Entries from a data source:

————————

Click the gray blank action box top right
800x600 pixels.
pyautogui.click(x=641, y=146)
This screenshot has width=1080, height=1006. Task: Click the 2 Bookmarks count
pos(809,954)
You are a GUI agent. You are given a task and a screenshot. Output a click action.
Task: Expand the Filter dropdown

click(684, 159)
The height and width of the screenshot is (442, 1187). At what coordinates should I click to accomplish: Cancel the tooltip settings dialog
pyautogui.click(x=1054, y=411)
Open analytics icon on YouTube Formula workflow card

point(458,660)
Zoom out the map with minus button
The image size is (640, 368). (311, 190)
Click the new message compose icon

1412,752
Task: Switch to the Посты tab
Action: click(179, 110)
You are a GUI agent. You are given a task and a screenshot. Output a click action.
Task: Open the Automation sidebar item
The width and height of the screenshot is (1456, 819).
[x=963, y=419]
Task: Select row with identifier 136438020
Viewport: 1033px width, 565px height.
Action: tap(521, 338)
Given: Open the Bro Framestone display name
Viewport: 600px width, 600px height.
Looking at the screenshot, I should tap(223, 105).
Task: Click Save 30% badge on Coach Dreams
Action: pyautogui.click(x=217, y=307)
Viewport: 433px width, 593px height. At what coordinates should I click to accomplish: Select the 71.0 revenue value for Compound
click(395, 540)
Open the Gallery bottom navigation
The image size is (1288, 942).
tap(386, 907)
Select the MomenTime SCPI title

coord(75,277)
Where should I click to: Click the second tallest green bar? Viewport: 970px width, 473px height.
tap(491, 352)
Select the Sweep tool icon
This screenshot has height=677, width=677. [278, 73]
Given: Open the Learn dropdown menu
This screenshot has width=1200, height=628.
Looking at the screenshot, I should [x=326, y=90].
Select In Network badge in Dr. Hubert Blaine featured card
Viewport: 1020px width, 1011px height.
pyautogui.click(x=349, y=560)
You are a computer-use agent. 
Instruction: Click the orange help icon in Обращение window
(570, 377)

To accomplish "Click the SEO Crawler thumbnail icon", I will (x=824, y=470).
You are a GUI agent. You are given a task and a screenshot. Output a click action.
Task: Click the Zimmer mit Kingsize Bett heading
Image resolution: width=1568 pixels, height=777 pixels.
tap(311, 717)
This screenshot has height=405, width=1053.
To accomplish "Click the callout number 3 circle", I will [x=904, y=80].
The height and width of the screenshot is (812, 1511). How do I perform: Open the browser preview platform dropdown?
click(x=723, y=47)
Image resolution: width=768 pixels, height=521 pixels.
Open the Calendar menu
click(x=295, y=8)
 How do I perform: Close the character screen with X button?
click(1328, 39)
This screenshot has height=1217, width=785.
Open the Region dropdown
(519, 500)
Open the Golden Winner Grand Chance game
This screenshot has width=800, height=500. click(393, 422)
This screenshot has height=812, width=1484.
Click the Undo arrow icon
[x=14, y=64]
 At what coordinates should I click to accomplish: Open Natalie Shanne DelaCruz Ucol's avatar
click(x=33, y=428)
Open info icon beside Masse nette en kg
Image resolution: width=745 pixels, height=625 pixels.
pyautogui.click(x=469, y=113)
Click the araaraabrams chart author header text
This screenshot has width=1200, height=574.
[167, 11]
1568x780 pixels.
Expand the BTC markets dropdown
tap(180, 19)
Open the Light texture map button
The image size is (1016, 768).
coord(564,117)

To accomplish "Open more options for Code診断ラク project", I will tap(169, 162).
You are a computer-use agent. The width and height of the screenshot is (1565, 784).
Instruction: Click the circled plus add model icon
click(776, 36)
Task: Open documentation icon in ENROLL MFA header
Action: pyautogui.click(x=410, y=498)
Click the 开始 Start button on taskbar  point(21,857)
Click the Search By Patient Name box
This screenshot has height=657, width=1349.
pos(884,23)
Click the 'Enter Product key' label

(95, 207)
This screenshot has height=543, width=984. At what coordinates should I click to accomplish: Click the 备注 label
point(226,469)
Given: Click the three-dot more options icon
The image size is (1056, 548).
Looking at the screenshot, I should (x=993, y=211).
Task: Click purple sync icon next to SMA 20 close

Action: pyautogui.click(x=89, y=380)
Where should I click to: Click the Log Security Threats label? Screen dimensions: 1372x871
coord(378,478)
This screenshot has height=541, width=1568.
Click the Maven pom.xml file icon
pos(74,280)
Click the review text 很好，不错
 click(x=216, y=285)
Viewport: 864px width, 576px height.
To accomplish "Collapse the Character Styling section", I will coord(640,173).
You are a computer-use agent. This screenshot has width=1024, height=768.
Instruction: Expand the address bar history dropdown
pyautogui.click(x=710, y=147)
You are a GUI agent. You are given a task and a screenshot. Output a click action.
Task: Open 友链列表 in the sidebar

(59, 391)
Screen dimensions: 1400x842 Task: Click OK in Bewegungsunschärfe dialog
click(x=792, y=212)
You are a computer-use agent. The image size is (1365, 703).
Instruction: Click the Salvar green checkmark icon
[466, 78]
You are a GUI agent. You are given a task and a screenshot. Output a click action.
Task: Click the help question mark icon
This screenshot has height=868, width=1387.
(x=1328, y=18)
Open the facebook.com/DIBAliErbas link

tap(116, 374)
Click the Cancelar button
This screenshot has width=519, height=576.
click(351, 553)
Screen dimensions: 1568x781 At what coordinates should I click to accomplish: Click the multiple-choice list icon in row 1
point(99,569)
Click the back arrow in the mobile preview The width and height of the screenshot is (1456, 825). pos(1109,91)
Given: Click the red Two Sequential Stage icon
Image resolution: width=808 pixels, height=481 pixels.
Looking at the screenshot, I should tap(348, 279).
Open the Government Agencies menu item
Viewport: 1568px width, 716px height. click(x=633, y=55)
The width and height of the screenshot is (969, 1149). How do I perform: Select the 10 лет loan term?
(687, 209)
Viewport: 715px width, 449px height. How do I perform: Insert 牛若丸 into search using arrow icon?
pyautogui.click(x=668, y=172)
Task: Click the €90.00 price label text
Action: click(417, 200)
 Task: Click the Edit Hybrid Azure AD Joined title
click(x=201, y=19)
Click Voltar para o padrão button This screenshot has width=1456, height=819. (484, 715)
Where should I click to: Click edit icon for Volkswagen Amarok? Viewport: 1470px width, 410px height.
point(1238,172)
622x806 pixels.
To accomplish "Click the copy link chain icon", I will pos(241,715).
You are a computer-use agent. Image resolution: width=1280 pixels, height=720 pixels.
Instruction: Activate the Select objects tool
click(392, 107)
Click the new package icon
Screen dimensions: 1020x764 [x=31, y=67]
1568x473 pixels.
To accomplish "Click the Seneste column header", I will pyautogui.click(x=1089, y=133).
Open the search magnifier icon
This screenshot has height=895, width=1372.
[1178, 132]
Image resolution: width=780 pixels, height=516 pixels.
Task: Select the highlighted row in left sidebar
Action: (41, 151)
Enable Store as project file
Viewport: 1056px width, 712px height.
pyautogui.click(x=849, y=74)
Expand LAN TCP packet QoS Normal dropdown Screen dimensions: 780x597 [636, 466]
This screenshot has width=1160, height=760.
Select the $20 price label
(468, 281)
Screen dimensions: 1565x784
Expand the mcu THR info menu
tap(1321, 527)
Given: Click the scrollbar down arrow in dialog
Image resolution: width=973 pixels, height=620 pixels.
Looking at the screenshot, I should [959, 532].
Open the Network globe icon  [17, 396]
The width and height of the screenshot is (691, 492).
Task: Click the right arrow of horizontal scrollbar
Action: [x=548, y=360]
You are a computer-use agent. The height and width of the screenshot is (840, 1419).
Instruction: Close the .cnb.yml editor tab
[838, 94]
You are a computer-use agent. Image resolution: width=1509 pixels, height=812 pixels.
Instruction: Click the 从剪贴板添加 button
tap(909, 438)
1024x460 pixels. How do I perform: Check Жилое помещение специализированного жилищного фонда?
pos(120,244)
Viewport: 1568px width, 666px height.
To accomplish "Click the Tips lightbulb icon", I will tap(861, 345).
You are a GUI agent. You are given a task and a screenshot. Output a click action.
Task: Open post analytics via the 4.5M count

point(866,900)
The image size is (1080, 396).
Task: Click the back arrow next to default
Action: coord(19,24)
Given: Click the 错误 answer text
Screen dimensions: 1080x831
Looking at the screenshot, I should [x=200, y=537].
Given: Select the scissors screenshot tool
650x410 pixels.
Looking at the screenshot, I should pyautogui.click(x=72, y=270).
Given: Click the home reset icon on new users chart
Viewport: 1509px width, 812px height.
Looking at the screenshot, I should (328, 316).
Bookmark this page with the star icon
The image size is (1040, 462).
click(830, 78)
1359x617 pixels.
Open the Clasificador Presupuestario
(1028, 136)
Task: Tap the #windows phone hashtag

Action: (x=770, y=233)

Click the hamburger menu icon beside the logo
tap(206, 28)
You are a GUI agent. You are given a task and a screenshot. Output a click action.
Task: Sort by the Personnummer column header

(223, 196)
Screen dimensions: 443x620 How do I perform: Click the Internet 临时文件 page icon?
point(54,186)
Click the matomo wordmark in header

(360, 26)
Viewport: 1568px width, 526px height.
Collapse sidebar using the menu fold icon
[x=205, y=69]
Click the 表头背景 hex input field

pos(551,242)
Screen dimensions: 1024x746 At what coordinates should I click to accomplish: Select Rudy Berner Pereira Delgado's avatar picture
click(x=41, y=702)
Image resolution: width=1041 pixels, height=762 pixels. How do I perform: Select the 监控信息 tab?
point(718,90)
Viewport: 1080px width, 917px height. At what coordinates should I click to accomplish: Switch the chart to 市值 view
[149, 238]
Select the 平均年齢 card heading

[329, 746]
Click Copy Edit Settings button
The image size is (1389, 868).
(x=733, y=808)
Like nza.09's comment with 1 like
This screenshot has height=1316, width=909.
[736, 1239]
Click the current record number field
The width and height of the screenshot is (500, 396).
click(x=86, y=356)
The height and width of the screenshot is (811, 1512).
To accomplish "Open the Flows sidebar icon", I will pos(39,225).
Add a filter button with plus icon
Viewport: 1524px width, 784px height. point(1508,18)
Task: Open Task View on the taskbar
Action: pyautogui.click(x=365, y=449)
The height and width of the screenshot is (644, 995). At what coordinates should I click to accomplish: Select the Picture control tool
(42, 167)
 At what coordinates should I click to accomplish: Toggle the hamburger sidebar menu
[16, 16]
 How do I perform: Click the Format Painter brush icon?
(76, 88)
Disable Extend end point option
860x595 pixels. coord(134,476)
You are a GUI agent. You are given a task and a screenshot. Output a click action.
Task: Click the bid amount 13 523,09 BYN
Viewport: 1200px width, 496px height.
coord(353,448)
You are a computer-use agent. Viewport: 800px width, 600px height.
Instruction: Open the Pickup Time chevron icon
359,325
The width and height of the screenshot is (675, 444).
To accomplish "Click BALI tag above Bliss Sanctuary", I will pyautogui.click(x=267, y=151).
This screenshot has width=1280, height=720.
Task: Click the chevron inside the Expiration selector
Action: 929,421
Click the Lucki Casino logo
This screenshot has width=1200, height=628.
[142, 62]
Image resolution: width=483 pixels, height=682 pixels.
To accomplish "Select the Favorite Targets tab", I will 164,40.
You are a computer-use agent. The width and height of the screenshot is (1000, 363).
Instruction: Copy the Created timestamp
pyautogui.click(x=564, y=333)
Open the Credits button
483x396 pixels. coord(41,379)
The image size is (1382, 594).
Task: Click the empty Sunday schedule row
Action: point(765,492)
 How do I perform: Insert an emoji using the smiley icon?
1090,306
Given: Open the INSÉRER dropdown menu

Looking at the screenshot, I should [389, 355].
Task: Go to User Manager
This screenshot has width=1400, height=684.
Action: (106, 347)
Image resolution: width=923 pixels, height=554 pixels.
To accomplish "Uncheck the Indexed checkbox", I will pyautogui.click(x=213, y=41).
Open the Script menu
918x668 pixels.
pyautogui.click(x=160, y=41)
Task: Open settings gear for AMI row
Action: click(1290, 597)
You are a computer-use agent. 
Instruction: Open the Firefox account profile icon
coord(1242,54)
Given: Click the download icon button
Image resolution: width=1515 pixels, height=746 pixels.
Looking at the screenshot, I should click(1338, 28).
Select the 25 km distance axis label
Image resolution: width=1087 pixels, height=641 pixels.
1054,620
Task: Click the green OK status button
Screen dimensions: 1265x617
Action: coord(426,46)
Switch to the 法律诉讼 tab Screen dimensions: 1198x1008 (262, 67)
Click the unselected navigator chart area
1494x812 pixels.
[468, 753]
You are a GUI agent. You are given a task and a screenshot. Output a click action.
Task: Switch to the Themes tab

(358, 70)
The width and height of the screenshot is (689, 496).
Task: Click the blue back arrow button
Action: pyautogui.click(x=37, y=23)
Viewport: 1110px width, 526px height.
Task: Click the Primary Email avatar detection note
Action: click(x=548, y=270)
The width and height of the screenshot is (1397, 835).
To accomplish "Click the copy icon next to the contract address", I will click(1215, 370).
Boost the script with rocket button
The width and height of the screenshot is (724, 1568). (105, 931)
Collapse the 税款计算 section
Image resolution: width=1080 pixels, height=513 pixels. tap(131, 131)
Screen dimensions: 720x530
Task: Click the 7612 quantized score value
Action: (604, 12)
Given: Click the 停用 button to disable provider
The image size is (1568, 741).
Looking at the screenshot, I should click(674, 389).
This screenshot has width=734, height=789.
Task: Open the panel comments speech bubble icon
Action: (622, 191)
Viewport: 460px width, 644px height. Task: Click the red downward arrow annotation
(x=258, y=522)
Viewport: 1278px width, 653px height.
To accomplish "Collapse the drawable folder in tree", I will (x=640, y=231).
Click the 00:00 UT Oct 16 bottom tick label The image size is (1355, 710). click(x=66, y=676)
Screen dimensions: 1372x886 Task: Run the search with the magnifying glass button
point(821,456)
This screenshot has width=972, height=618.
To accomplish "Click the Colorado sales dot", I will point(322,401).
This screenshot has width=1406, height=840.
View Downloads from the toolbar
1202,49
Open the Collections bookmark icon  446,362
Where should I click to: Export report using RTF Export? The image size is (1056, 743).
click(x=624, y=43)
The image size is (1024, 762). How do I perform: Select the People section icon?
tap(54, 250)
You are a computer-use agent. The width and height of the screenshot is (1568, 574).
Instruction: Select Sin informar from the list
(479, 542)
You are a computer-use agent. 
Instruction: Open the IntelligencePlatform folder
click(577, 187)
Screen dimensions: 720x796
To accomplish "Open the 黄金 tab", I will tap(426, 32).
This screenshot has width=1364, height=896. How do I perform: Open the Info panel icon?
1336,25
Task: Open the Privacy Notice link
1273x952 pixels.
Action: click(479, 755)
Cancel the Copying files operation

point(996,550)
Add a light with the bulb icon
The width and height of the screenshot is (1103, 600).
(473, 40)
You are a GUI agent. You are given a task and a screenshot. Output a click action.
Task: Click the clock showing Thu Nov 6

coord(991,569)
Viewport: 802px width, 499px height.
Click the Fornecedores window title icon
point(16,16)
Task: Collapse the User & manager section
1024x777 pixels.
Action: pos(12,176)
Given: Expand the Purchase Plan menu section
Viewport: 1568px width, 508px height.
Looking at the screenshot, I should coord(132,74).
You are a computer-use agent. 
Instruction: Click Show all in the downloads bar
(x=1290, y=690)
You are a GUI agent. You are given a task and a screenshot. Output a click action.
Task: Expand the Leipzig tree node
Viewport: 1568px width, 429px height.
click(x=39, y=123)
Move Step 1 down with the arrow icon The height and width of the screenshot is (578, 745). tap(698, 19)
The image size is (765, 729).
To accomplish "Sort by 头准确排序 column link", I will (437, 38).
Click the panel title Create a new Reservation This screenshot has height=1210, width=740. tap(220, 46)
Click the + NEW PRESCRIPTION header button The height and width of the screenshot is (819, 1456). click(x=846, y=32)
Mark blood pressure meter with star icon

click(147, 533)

————————

• **BRIEF**: Pick out each line of the records that contains the string "item" and copy it in full. Case counts.

• **EXERCISE ANSWER**:
Task: Open the Automation sidebar item
Open the Government Agencies menu item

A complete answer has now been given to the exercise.